High school to middle school: how Bowie could help


Jace Arriaga

I believe that the best way to survive high school is through experience, and finding out what works best for a person.

Charlotte Schwarte, J1 Reporter

For three years in middle school, students are told what to expect in high school and how much different it is. Teachers explain how what they’re doing is preparing them for it, but when high school really comes it’s nothing like they described it was. The new high schoolers are left to work things out for themselves, with new workloads and figuring out time management for the first time.

There has to be a better way to prepare students for high school because no matter how many powerpoints counselors give, it’s different for every person. Everyone knows the things that are supposed to help you, the broad terms like “managing your time,” and “don’t procrastinate,”  but it’s harder to apply them to real life.

I believe that the best way to survive high school is through experience, and finding out what works best for a person.

It’s easier to learn from experience because people learn from their mistakes, constantly correcting to find what works best and what’s the most efficient and productive.

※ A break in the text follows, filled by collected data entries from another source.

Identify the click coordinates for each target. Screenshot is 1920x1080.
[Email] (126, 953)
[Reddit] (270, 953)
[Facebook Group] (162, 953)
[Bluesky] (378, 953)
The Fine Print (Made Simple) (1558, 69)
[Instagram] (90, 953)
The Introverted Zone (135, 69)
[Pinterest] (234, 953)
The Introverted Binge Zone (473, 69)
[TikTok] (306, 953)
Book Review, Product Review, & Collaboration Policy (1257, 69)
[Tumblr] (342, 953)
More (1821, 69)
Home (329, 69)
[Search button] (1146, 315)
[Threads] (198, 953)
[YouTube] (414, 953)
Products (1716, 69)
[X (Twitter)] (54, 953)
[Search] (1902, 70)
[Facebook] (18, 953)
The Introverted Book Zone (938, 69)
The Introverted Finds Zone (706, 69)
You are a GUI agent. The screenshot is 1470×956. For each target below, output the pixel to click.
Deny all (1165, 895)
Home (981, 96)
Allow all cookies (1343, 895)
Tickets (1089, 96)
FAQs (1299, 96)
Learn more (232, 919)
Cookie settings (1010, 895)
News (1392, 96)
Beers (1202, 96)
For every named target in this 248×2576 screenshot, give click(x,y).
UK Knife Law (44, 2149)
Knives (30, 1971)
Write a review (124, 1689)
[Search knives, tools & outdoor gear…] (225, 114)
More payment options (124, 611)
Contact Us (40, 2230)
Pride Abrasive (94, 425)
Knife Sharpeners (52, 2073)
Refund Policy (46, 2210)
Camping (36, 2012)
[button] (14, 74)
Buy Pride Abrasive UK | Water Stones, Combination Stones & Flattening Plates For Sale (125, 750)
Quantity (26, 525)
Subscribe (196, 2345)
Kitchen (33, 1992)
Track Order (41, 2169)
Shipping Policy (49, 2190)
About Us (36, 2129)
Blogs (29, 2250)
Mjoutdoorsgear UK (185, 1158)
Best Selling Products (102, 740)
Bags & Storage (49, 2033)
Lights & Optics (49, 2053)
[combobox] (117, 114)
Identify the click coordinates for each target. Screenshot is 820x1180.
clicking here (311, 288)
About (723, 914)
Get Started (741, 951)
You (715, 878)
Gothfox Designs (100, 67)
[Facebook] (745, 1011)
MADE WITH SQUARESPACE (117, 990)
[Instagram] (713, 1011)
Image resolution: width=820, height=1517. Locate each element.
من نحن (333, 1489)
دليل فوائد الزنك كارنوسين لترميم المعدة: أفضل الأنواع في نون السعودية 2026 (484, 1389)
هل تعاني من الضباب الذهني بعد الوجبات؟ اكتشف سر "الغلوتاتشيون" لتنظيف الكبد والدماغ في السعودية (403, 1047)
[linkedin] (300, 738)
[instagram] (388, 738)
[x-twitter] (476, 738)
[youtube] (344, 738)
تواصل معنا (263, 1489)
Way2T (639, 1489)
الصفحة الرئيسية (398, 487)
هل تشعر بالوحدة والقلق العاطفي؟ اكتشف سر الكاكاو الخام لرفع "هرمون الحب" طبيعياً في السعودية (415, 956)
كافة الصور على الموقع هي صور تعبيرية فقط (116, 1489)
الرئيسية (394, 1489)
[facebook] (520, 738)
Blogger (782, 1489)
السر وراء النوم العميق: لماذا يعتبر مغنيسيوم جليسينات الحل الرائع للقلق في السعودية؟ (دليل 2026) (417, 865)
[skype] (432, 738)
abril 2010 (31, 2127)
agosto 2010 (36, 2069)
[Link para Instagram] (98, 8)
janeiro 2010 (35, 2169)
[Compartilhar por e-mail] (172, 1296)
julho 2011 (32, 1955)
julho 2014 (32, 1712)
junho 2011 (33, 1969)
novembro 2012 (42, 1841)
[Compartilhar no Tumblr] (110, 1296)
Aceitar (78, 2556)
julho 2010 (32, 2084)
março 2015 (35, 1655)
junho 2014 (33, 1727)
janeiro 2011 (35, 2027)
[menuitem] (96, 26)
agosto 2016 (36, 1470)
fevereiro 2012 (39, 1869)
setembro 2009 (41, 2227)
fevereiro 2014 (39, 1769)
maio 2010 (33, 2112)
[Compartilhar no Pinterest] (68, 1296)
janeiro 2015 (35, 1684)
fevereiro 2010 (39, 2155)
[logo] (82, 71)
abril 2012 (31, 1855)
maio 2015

When someone makes a mistake, they remember what they did wrong, and when a similar situation comes up again, they know what to do.

For example, someone could plan to finish a project early on and not procrastinate as everyone tells them not to, but then they still keep pushing it off. Then they are rushing the night the project is due and are sleep deprived and stressed. Next time a project rolls around, they will remember this and make more time for the project because they don’t want to go through that again.

 One of the hardest things about high school is the stress, going back and forth between school and extracurriculars. In middle school, the work was about the same for everyone and faster, but now there are more levels of classes and after-school activities are more of a commitment. 

 Some might say that Bowie is handling preparing new high school students well, with seminars held in the first nine weeks giving advice from counselors and upper-classmen. But the seminars were found annoying by some students when they could be actually working during FIT, and the tips were not that helpful.

I think that a solution to help students is making mandatory groups of freshmen that could meet up once a week during FIT during the first nine weeks to help each other with work.

Another thing that could be helpful in general is if teachers ease into the workload a little more, not just piling everything on immediately. Maybe even just taking suggestions from students on what they think would make things easier and what’s not working.

To help freshmen adjust to high school, Bowie should put in place more hands-on programs that will let students find their way around high school and adapt, without as much of a struggle as there is now.